## Task instructions
I'd ask you to write out the lines below exactly, with no images.

## Provided data
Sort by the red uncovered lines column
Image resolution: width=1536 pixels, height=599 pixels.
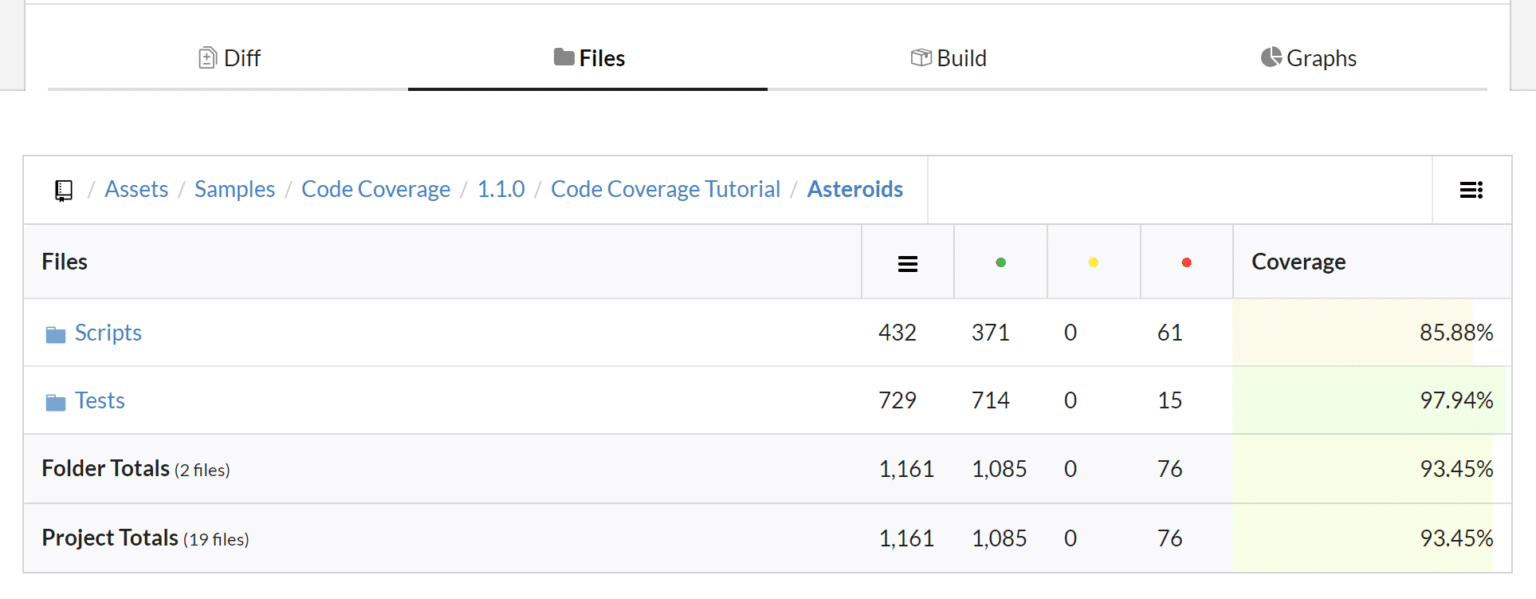click(x=1186, y=261)
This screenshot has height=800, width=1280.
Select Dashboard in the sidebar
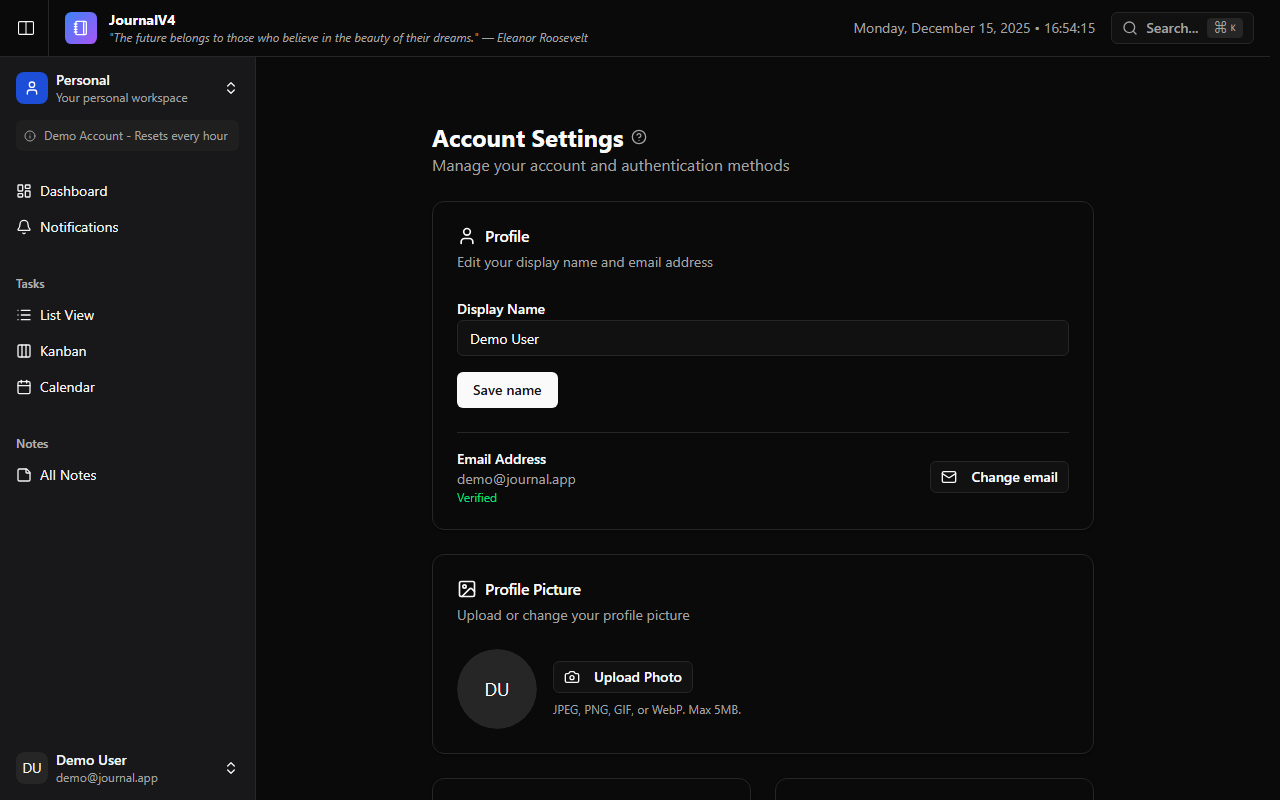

## Finished exercise
Sort by the red uncovered lines column
Image resolution: width=1536 pixels, height=599 pixels.
click(x=1186, y=261)
This screenshot has height=800, width=1280.
Select Dashboard in the sidebar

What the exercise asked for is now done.